##### MATERIAL TO PROCESS
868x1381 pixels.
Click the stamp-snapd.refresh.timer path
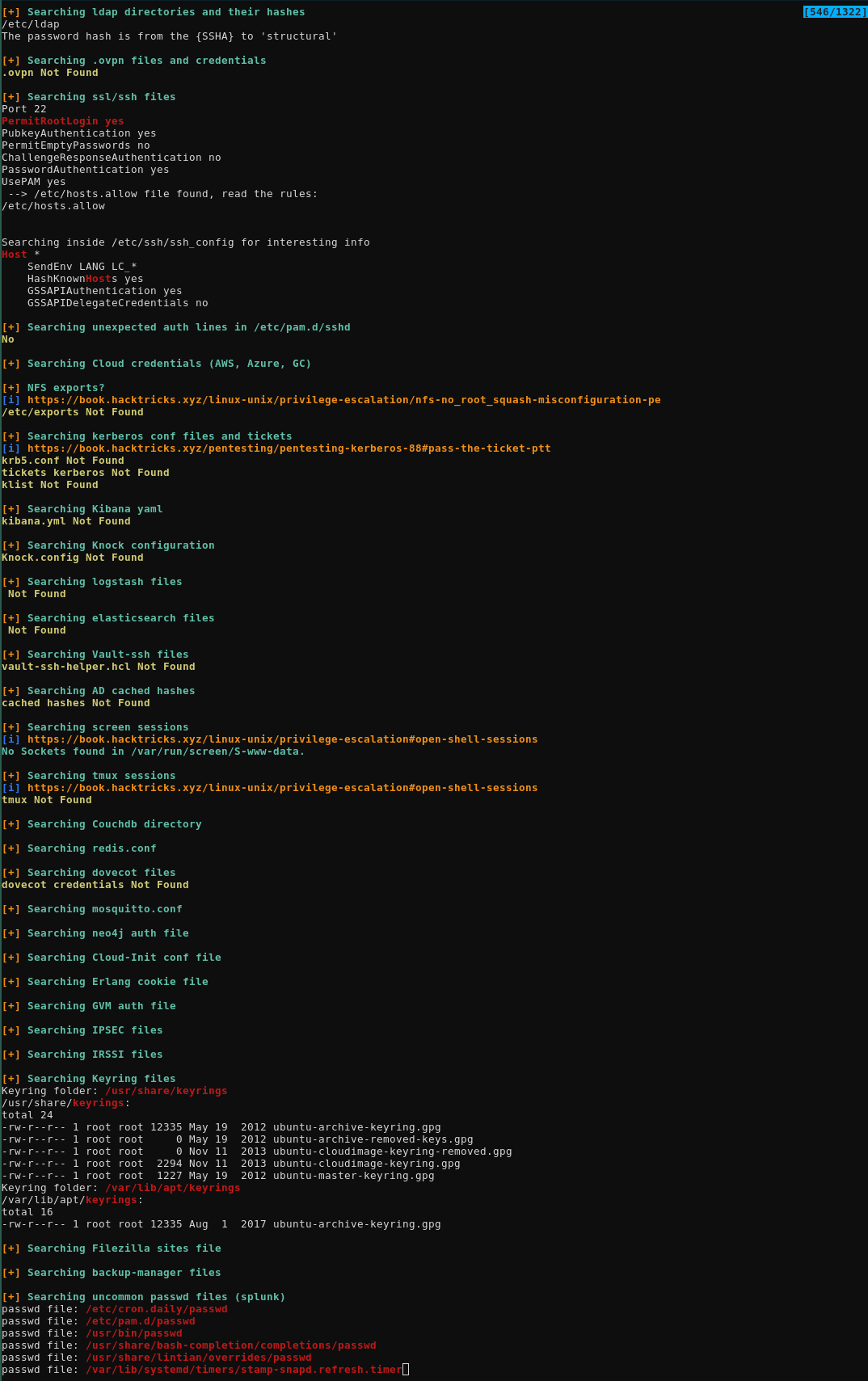click(x=243, y=1370)
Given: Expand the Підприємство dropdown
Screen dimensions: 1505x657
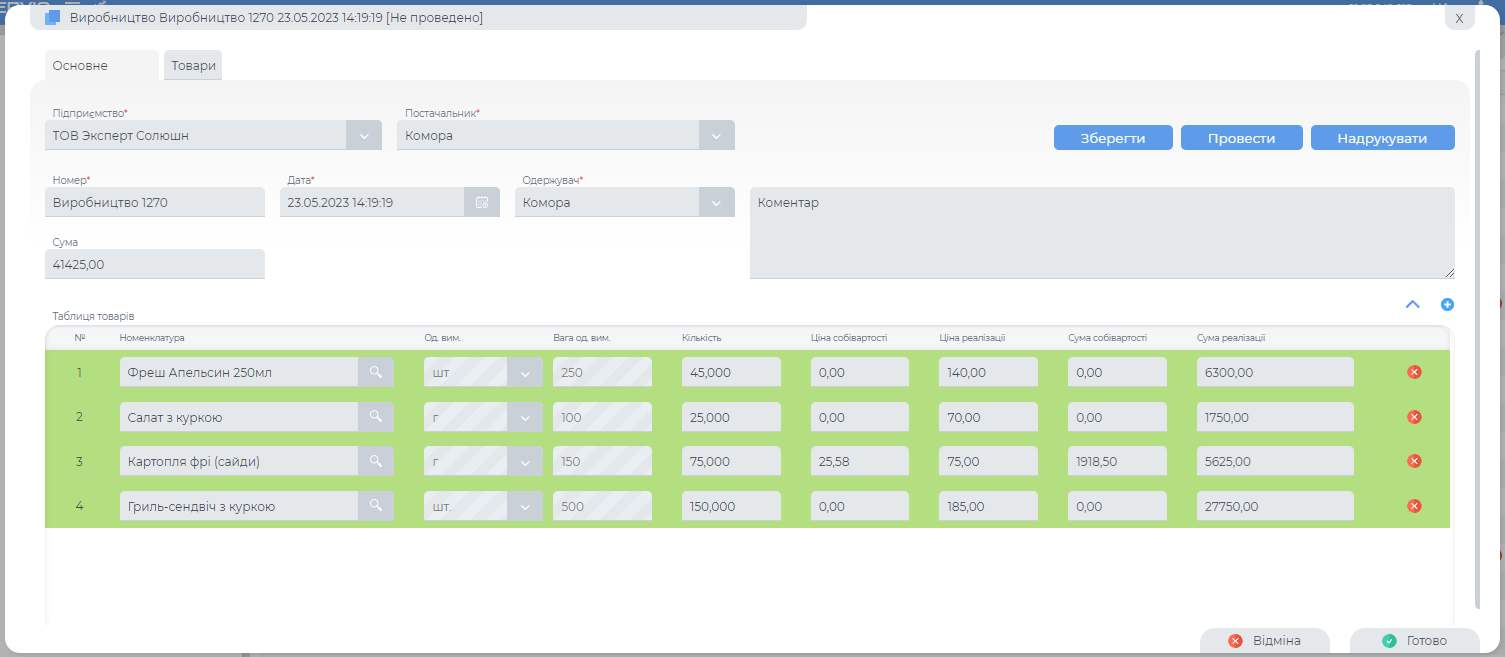Looking at the screenshot, I should (363, 135).
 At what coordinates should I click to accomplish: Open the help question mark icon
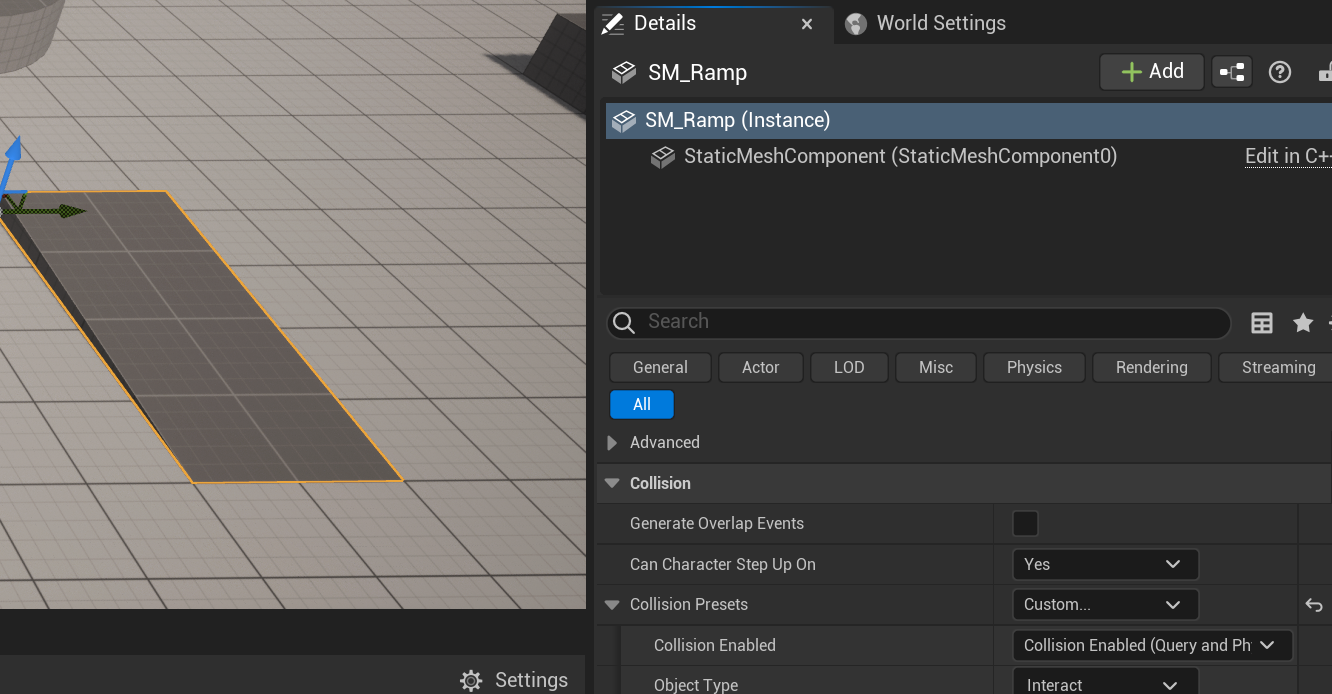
##########
**WRITTEN REQUEST**
Present every line of the records above as a Markdown table with two columns, Row and Line, numbering the rows in order and skipping blank lines. Leave the pictures out of the table.

**SOLUTION TO THE EXERCISE**
| Row | Line |
|---|---|
| 1 | 868x1381 pixels. |
| 2 | Click the stamp-snapd.refresh.timer path |
| 3 | click(x=243, y=1370) |
| 4 | Given: Expand the Підприємство dropdown |
| 5 | Screen dimensions: 1505x657 |
| 6 | Looking at the screenshot, I should (363, 135). |
| 7 |  At what coordinates should I click to accomplish: Open the help question mark icon |